Australia’s Demand for Fixed Rate Loans Drops
Standard variable overtakes basic variable as most popular product type
The popularity of fixed rate loans in Australia has dropped slightly to just under 7% as lenders continue to raise interest rates for this loan type. According to August 2009 data from Mortgage Choice, Australia’s largest independently-owned mortgager broker, demand for fixed products has stood at less than 10% of all its loan approvals for 14 months now.
Demand for variable loans also remained relatively steady, for the third consecutive month, at 86% - only two percentage points below the 12-month average. However, standard variable loans (where eligible customers with a loan of over $150,000 can receive discounts on the interest rate plus other professional package features) have become more popular than their ‘plainer’ counterpart.
Mortgage Choice senior corporate affairs manager, Kristy Sheppard said, “Fixed rate loan demand remained at 7% of all our loan approvals over Winter, dropping slightly in August. This is not surprising given the large pricing difference between fixed and variable rates plus uncertainty over the details of cash rate increases that are expected to occur soon.”

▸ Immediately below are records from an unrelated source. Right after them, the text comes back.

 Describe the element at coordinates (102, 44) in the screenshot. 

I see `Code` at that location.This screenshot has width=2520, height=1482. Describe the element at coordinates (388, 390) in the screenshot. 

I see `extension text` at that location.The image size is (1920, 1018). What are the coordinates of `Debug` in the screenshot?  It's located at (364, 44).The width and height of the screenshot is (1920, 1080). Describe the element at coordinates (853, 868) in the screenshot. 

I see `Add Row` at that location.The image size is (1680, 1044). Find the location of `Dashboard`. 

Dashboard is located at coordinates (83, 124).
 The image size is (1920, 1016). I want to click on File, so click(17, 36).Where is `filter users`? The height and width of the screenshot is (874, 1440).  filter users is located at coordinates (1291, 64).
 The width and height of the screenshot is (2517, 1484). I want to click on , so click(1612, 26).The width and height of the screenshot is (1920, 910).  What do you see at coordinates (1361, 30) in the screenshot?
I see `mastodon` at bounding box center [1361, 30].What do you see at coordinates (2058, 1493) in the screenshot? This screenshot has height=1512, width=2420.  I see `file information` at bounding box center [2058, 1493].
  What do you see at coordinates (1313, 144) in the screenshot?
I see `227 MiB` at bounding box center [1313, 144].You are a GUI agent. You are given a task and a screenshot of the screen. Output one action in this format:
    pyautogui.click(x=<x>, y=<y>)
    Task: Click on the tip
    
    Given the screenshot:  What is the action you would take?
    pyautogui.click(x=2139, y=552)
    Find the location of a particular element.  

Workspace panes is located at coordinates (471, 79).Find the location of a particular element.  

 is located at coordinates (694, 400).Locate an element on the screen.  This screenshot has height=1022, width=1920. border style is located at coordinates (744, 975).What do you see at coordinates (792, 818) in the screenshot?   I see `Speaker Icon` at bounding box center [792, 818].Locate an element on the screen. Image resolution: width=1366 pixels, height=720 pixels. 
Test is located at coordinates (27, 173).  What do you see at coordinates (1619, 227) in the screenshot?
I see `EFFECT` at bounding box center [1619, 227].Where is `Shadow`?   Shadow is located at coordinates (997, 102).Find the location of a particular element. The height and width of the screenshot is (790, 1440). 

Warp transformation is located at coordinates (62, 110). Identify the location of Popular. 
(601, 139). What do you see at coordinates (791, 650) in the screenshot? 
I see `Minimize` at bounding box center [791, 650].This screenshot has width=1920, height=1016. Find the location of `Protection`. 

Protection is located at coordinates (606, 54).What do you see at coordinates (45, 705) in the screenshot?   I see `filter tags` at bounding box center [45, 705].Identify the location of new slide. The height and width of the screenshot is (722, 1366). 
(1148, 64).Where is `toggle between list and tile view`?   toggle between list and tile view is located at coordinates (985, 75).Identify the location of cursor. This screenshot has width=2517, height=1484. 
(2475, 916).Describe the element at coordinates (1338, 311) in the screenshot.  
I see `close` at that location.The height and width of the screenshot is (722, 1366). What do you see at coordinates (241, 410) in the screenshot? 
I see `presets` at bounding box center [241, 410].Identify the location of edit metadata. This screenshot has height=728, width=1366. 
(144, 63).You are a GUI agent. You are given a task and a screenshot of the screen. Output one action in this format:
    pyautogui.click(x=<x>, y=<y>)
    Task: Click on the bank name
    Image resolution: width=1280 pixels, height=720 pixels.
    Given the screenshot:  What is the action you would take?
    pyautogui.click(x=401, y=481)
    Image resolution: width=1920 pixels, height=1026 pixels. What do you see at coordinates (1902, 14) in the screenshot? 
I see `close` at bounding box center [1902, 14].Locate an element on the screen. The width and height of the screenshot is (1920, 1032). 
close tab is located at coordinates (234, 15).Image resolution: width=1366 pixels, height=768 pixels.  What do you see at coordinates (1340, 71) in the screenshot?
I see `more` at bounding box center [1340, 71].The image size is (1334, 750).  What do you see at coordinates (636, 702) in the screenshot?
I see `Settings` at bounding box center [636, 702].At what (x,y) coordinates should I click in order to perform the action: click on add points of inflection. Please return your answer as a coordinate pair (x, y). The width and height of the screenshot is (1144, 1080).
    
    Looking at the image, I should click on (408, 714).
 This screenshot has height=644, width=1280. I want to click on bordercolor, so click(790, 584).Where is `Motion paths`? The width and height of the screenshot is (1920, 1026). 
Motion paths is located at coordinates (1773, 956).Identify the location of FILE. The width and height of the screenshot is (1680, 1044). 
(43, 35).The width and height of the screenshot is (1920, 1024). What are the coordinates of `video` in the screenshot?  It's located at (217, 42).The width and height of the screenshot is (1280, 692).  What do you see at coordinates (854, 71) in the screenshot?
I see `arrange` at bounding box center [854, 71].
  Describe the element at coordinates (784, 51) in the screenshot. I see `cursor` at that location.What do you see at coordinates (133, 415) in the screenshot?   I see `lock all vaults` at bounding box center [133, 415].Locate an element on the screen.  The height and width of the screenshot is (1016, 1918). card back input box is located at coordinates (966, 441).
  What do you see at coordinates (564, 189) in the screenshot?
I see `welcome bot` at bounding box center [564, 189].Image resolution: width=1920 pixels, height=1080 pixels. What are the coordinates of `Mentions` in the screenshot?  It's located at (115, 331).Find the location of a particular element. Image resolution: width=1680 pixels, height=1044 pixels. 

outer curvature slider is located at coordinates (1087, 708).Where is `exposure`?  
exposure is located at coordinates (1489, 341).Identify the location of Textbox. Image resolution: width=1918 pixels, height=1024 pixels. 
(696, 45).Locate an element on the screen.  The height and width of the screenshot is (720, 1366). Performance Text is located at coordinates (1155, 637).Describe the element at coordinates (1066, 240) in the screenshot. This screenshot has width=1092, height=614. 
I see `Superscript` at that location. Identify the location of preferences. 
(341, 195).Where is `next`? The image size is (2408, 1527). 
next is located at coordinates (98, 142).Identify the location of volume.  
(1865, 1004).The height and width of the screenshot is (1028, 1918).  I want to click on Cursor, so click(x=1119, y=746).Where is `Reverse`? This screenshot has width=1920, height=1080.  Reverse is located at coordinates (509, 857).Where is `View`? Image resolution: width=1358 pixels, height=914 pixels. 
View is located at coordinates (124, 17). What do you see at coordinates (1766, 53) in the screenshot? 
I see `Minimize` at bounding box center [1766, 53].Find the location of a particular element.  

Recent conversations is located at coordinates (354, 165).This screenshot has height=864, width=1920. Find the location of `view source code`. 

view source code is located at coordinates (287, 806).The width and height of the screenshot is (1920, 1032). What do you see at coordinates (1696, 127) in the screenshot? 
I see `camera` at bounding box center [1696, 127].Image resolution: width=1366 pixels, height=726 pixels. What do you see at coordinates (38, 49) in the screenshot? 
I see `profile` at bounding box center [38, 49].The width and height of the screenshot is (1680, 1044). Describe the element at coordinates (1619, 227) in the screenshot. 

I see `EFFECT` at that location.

“The popularity of fixed rates has veered between only 2% and 9% of all our approvals since July last year - a long way from its peak of 39% in November 2007. It indicates Australians are still unsure as to whether it is worth paying a significant amount more for the peace of mind over repayments that fixed loans provide.
“Variable rate loans are still far and away the most popular type of loans, at 86% of approvals. However, standard variable loans at 43.31% overtook basic variable at 43.05% in August to once again become the loan of choice, after trailing the simpler product type since January.
“This indicates that a greater number of borrowers are happy to pay a little extra for the privilege of more flexibility and features within their standard variable home loan, perhaps as job security and economic stability concerns settle down.
“It could also be reflective of a rise in housing finance demand from the more confident categories of borrower - upgraders, refinancers and investors.”
Uptake of line of credit loans (generally popular with property investors) increased slightly to 6% of all approvals, comparing to a 12-month average of 7%.